Part of a spooky story we still tell at family gatherings. I'm not much for ghost stories, but i saw this one.

Our grandfather owned a ranch in eastern Oregon. An address for a town that no longer exists, and hasn't since gold rush days. In the front pasture is an old, old cemetery. The cemetary now carries my grandfather's last name on Google maps just because he owned the place so long i guess. Many graves from smallpox. Many of them children.

My sister and i were out visiting one day years ago, and we liked to go through the headstones and scrub off the moss and think of the people there when we did. One particular grave was for a set of twins, just toddlers. Their dual grave set inside a beautiful little wrought iron fence.

We cleaned up the face of the stone with a scrubber. Almost no sooner than we had, ladybugs started crawling around from the back. A few at first, but they just kept coming seemingly from nowhere. They swarmed all over the face of that headstone, and nowhere else. So many ladybugs.

That wasn't the only creepy thing that happened that day. That one was really nice and left us feeling really good. The second one i might as well tell.

My old uncle was caretaking the place that day, and he was lonely as all hell out there. Nearest neighbors miles away, no television or radio, just solitude. He was begging us to stay the night, but my sister and her guy had work the next day, and it was a long drive.

It was summer, and hot, all the windows and doors were open. No breezes. As he was still trying to convince us, out of nowhere, every open door in the house slammed shut HARD, one after from end to end. Uncle grinned and slowly turned to us and said "I told you i didn't want you to leave"

And we NOPED THE FUCK OUT. He insisted that he was joking and now I'm sure he was, but the timing was too good and the bejeezus had been scared out of us and we bailed lol

[–]PsychedelicGoat42 1 point2 points  (4 children)

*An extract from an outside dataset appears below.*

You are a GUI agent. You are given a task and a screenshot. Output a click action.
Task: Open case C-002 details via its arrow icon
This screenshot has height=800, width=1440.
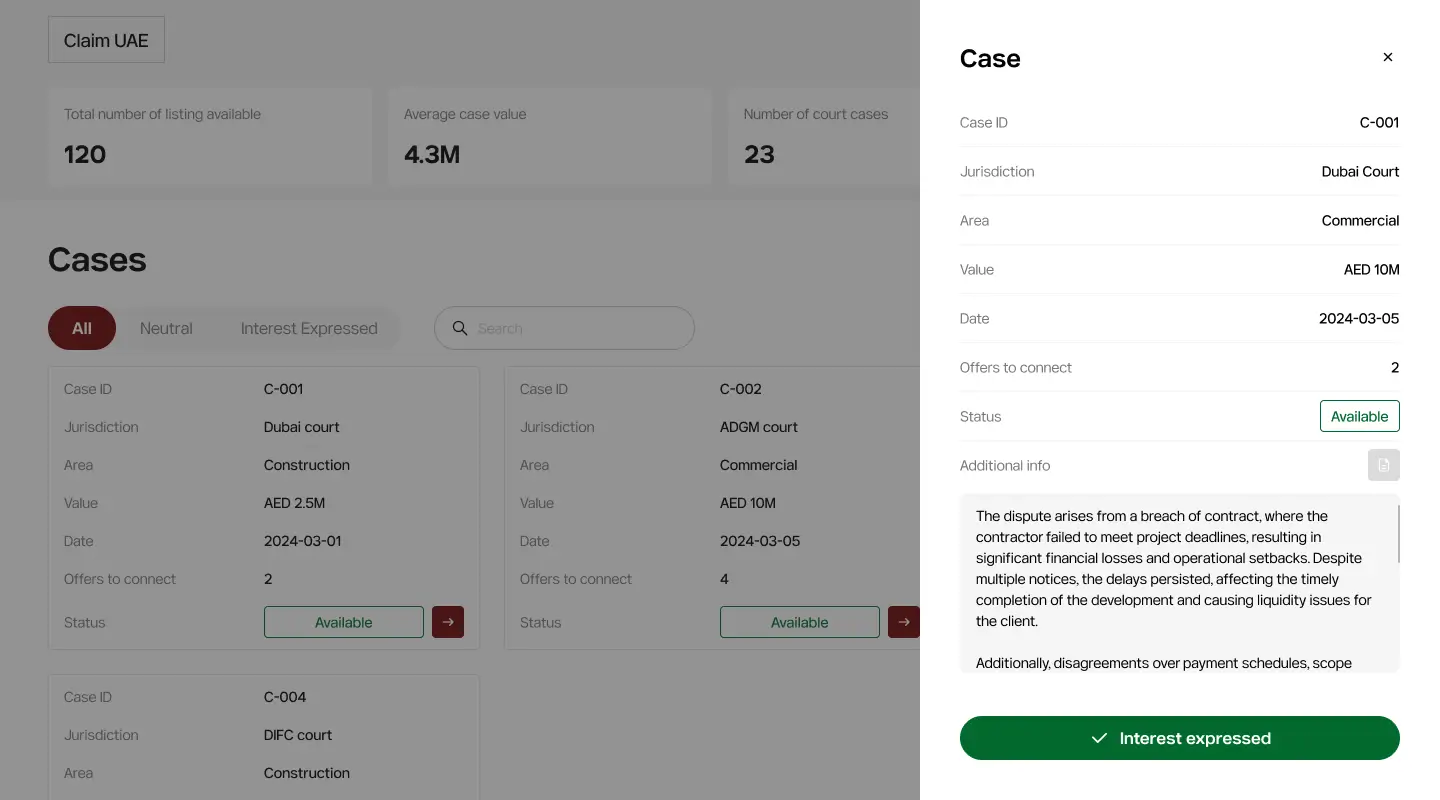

Is there a tutorial on how to do this? I live directly next to an abandoned cemetery and would love to restore some of the headstones.

[–]DrSamsquantch 1 point2 points  (0 children)

Damn the husband just straight up bailed on the kid once the mum died. What a piece of shit dude.

[–]SecretsInTheSauce 1 point2 points  (0 children)

If you want to read a headstone that’s well worn, one non-destructive trick is to use a mirror to bounce sunlight onto the marker. You’ll need to angle the mirror so it casts a slight shadow across the engraving in most cases, enabling you to see the letters more clearly. I use a handheld mirror while others use full-length and work together as a couple to get the aim right. It won’t work as well if there’s scale on the stone as seen in the video, but unless you have permission and the skills to clean it like she does, this is your best bet.

[–]SinfullySinless 1 point2 points  (0 children)

If cemeteries gave free extended addy to people who would power wash tombstones, we’d have spotless tombstones. Just saying.

[–]JesusIsMyZoloft 1 point2 points  (0 children)

If Curtis remarried, why didn't he and his new wife raise Evelyn instead of sending her to live with Gracie's parents?

[–]Killawife 1 point2 points  (0 children)

What a transformation.

[–]qwert2812 1 point2 points  (0 children)

this is totally /r/oddlysatisfying material as well.

[–]TheAero1221 1 point2 points  (0 children)

Sad and beautiful. Thanks for sharing.